You plan to invest $2,100 in an individual retirement arrangement (IRA) today at a nominal annual rate of 9%, which is expected to apply to all future years.

a. (1) The amount you will have in the account at the end of 11 years if interest is compounded annually is $. ? (Round to two decimal places.)

(2) The amount you will have in the account at the end of 11 years if interest is compounded semiannually is $. ? (Round to two decimal places.)

(3) The amount you will have in the account at the end of 11 years if interest is compounded daily is $. ? (Round to two decimal places.)

(4) The amount you will have in the account at the end of 11 years if interest is compounded continuously is $. ? (Round to two decimal places.)

b. (1) If the 9% nominal rate is compounded annually, the EAR is %. ? (Round to two decimal places.)

(2) If the 9% nominal rate is compounded semiannually, the EAR is %. ? (Round to two decimal places.)

(3) If the 9% nominal rate is compounded daily, what is the EAR is %. ? (Round to two decimal places.)

(4) If the 9% nominal rate is compounded continuously, what is the EAR is %. ? (Round to two decimal places.)

c. If interest is compounded continuously rather than annually, at the end of 11 years your IRA balance will be $ ? greater. (Round to two decimal places.)

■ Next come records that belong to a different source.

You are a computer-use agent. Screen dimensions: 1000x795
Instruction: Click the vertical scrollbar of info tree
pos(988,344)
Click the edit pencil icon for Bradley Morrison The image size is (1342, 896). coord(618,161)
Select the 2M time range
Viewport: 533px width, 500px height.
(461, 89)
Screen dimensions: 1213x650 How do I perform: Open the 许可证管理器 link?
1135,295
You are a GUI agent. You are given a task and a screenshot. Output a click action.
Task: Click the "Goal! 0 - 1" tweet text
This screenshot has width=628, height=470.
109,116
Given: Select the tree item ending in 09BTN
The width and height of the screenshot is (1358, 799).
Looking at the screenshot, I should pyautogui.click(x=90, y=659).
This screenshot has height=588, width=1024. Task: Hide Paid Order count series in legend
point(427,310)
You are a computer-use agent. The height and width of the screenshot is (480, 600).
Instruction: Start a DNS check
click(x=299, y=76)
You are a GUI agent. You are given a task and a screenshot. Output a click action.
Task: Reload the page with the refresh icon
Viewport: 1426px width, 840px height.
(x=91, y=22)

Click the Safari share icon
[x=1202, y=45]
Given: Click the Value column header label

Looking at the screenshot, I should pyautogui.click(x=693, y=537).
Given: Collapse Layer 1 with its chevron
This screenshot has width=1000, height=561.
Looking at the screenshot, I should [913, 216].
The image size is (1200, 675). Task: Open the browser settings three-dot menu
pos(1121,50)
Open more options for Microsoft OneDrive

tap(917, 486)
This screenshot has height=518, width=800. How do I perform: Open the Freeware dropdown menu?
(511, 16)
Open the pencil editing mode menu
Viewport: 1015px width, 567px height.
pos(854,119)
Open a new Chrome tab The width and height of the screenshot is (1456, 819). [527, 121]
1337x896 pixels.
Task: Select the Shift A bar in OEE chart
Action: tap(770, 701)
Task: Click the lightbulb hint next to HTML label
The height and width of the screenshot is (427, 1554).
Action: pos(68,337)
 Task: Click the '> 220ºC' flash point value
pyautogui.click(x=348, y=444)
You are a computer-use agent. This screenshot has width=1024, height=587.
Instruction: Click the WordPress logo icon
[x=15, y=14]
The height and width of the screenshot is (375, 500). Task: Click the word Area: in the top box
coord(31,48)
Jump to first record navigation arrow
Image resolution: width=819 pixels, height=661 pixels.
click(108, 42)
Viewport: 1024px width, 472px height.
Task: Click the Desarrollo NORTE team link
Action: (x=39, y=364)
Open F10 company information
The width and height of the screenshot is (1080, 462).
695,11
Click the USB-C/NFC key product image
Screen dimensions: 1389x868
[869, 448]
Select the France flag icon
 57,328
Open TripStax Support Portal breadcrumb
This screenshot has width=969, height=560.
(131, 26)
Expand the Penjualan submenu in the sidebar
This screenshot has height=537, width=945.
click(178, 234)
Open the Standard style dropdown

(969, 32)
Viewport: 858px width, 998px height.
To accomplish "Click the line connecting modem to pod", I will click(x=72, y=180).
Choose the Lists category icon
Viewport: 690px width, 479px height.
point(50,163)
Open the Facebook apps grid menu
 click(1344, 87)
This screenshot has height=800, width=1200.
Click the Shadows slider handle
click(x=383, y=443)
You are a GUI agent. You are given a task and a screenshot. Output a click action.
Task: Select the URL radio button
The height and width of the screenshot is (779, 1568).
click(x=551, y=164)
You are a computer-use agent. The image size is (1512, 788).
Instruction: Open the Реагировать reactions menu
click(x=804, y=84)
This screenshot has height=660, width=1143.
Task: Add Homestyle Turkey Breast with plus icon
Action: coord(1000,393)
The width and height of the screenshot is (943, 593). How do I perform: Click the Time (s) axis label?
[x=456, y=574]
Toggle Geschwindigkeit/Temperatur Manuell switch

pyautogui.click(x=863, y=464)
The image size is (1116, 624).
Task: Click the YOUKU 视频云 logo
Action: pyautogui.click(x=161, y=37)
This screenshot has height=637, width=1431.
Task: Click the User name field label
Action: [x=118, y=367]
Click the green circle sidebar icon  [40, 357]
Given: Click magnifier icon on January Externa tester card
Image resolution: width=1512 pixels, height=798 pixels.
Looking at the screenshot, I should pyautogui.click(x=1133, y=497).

d. The more frequent the compounding the (enter either 'larger' or 'smaller') the future value. This result is shown in part a by the fact that the future value becomes (enter either 'larger' or 'smaller') as the compounding period moves from annually to continuously. Since the future value is (enter either 'larger' or 'smaller') for a given fixed amount invested, the effective return also (enter either 'increases' or 'decreases') directly with the frequency of compounding.